Because of the work I have been doing, to reclaim aspects of my childhood and rescue my inner child, I can definitely relate to Melanie’s words. One of the most important truths I’ve learned in the last eight years of my journey is that my whole story matters.
For most of my life I distanced myself from portions of my story and myself. I hid away the weird bits and the scary parts and locked away my wee self to keep her quiet and make myself and my life appear more normal.
But who wants to be normal? Where’s the magic and the fun in that?
Just like the fairy tales I adored as a child, I was not the person I appeared to be. The spell I was under wasn’t placed upon me by a witch dressed as an old woman. I cast it. And only I could break it. How truly magical it has been to embrace my whole story, even though it has been far from perfect. The imperfections in my life lend me character and give me compassion towards others.
I purposefully chose the symbol of the glass slipper for my title meme. Cinderella was gifted with those special shoes by her fairy godmother and whisked away to the ball to meet the prince.
To me, those slippers made from glass represented Cinderella’s transparency. She lived a far from perfect life. Her parents were dead. She was being raised by an evil stepmother and bullied by self-centered stepsisters. However, she held onto who she was…a kind young woman whose beauty radiated outward from a loving heart.
Wearing those shoes, and a lovely gown instead of rags, allowed Cinderella’s real self to shine even brighter. Ironically her fears that the prince would not accept who she became when the clock struck midnight muddied the girl’s transparency a bit.
That fear, and the resulting flight from the ball, caused her to step out of the shoes…and back into her former story. She had discovered a new chapter though, a new way to exist. And ultimately Cinderella embraced her whole story and lived as her true self happily ever after.
As a child who loved to run barefoot, I always thought those glass slippers must have been mighty uncomfortable to wear. I wonder now if subconsciously what I really thought was that transparency would be mighty uncomfortable. And I was not ready to be transparent.

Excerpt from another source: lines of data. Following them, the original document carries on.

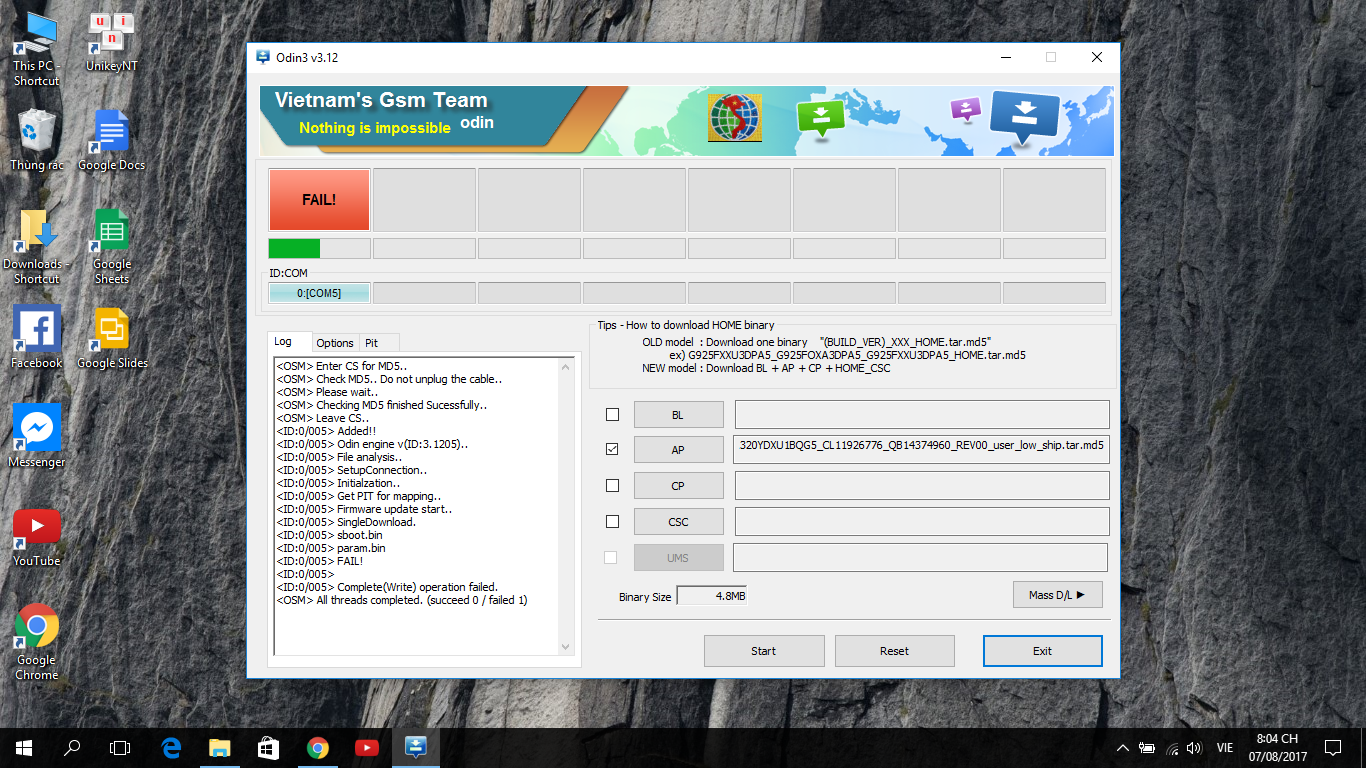Switch to the Options tab
Image resolution: width=1366 pixels, height=768 pixels.
(x=335, y=343)
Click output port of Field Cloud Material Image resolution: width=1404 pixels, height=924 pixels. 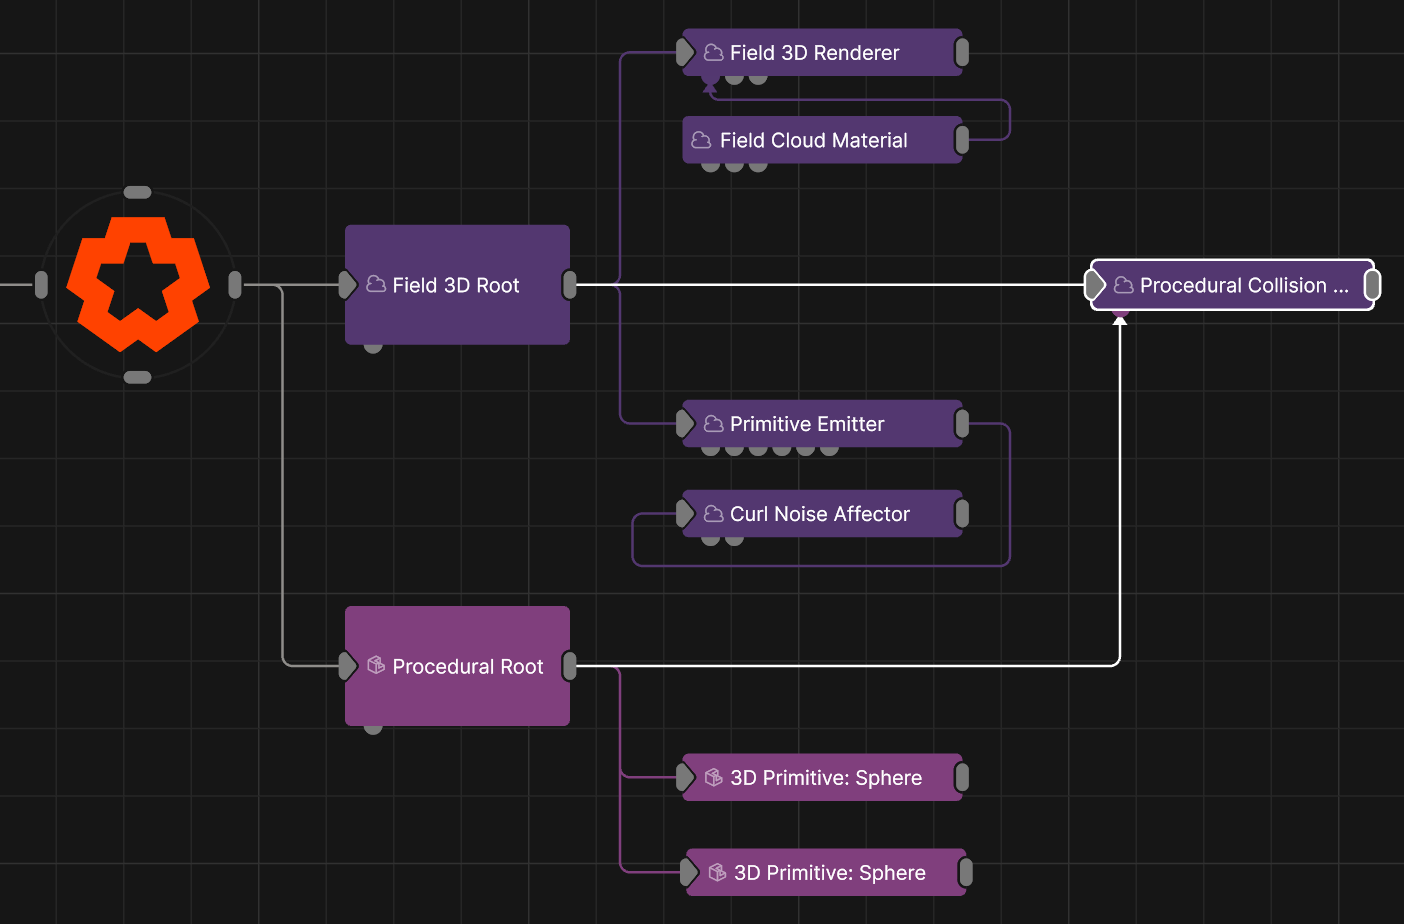tap(962, 140)
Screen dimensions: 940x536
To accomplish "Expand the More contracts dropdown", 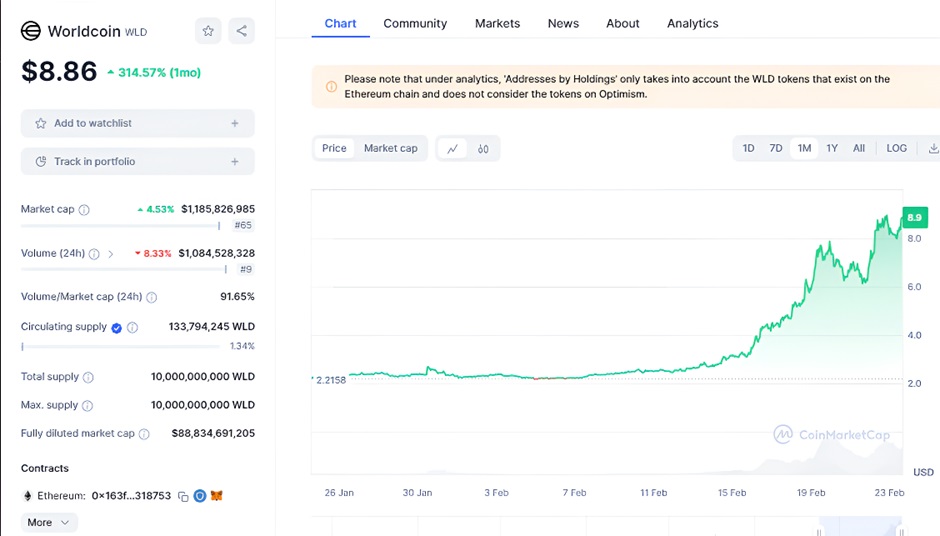I will 49,522.
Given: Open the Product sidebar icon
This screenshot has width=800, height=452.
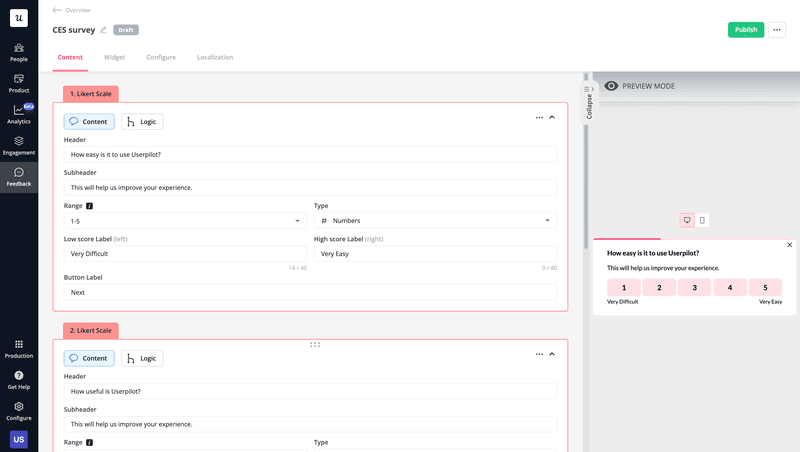Looking at the screenshot, I should click(18, 83).
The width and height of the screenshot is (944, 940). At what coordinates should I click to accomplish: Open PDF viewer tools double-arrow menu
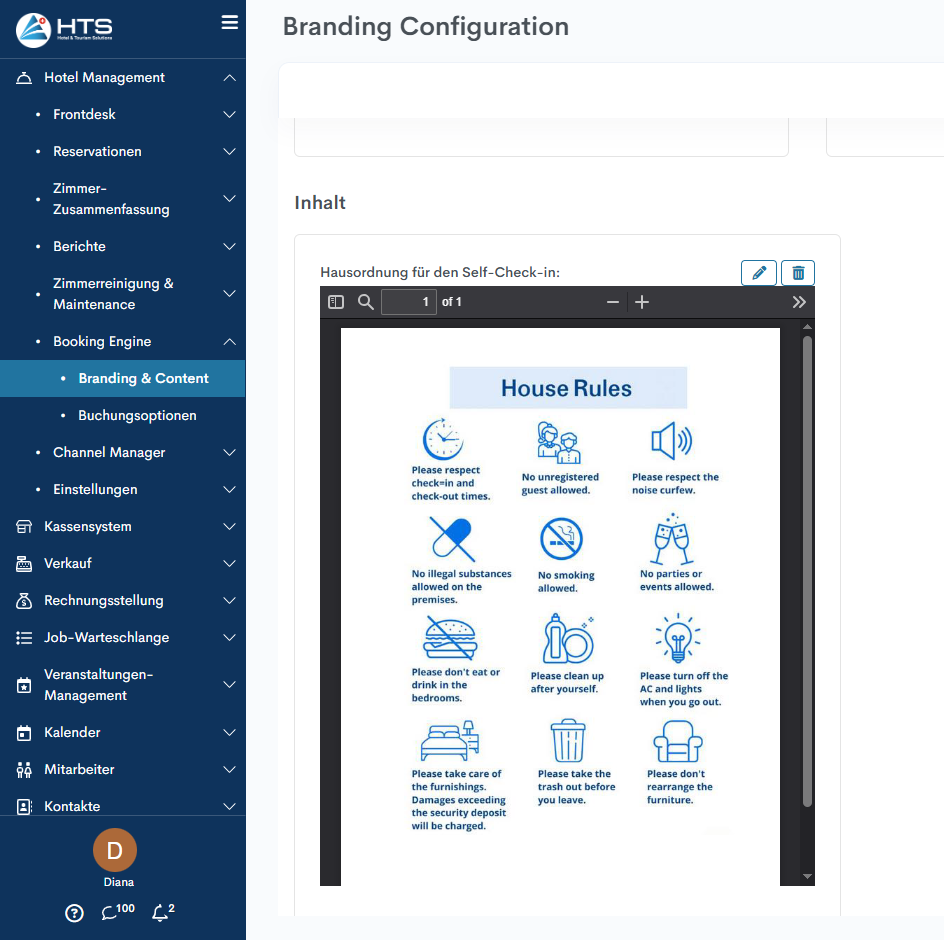click(799, 302)
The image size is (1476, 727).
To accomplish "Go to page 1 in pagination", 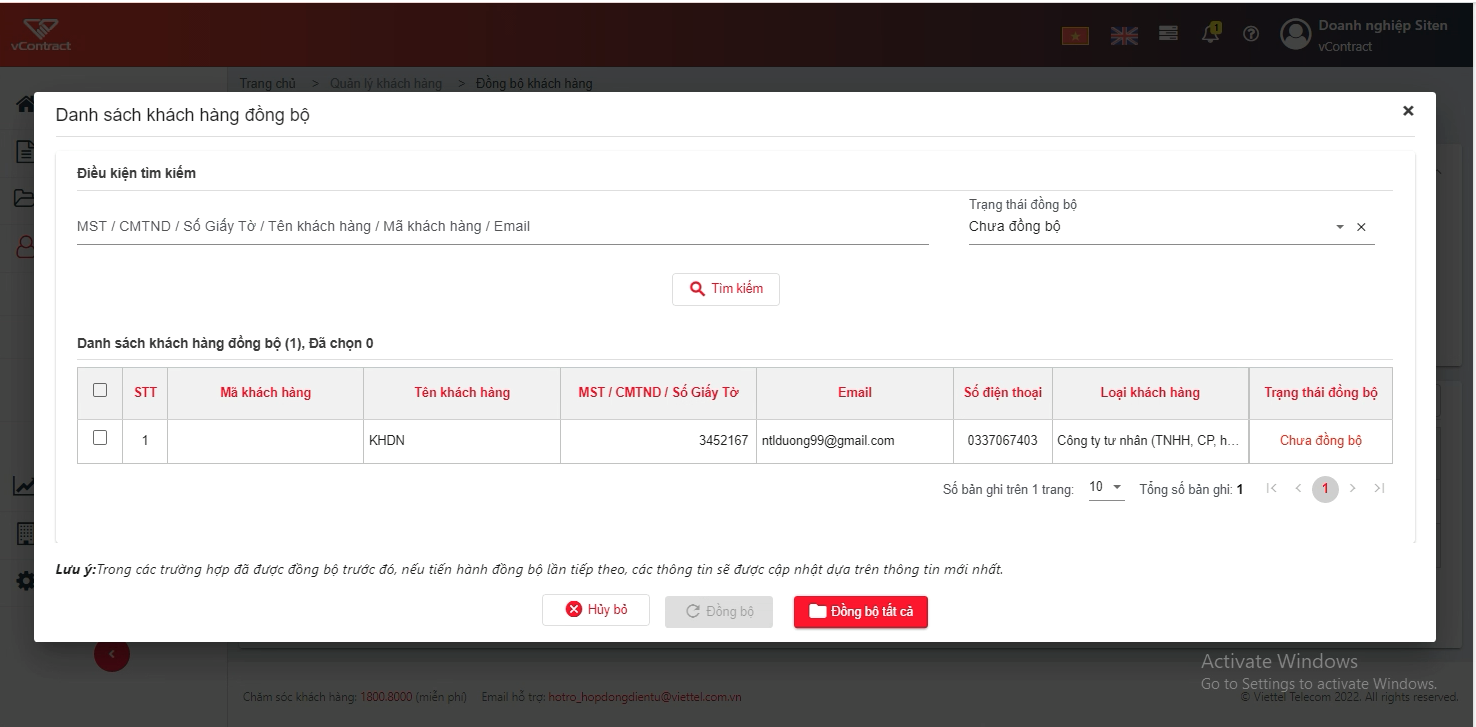I will [x=1325, y=489].
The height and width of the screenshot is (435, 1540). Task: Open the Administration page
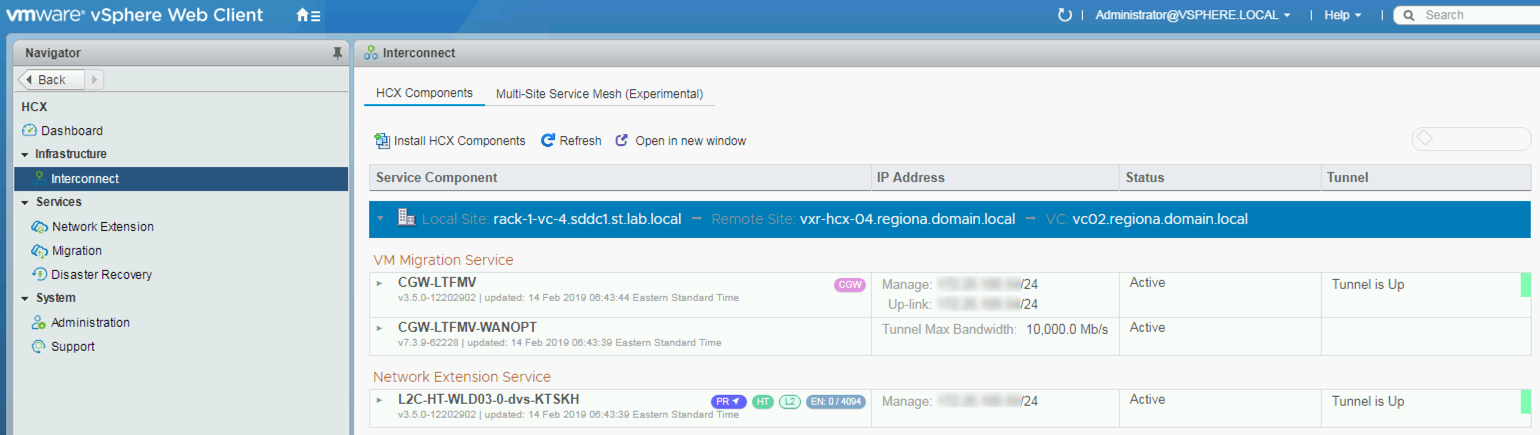(90, 323)
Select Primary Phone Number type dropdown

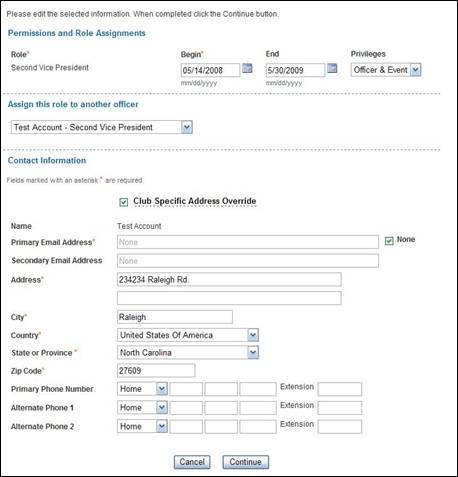pos(142,389)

Transparency can be scary. To be truly and deeply seen can be both uncomfortable and unsettling.
It’s all okay. I’m learning to love my whole story, the good parts, the not so good parts, the sad and scary and little-girl-lost chapters, along with the fun sections and the exuberant and magical parts. My fairy tale isn’t perfect, nor would I want it to be. It’s all my story. I’m loving myself though it.
And…I’m wearing those dang glass slippers.